Skra nokautuje - relacja ze spotkania Skra Bełchatów - AZS Częstochowa

W drugiej kolejce PlusLigi Skra Bełchatów podejmowała AZS Częstochowa. Było to pierwsze spotkanie Skry przed własną publicznością w tym sezonie. Mecz spotkał się z dużym zainteresowaniem kibiców, a hala Energia wypełniła się niemal po brzegi. W całej konfrontacji bełchatowianie oddali rywalom zaledwie 49 punktów.

Robert Ludwiczak
Robert Ludwiczak

W szeregach bełchatowian zabrakło trenera Daniela Castellaniego, który udał się do Brazylii na mecz swojego syna w barwach reprezentacji Argentyny. W dzisiejszym spotkaniu, z powodu kontuzji nie mógł też zagrać Stephane Antiga.
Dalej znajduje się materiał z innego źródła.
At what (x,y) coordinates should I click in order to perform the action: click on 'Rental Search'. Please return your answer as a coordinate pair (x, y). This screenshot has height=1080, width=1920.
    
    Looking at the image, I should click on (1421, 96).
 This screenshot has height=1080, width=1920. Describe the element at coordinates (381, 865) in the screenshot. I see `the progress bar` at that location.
Początkowo uraz wyglądał groźnie, jednak już dziś trener Jacek Nawrocki był dobrej myśli i stwierdzi, że Antiga ma szanse wystąpić w pierwszym meczu Ligi Mistrzów z niemieckim VfB Friedrichshafen (5.11.08). W miejsce francuskiego przyjmującego pojawił się Bartosz Kurek. Zawodnik zadał kłam teorii Raula Lozano o kupowaniu przez Skrę młodych, utalentowanych zawodników i sadzaniu ich na ławce rezerwowych. Kurek już w pierwszym secie skutecznie punktował rywali. Do tego dołożył dwa asy serwisowe z rzędu, kończące pierwszą partię. AZS nie mógł pokazać swojego stylu, grając bezbarwnie i popełniając masę błędów.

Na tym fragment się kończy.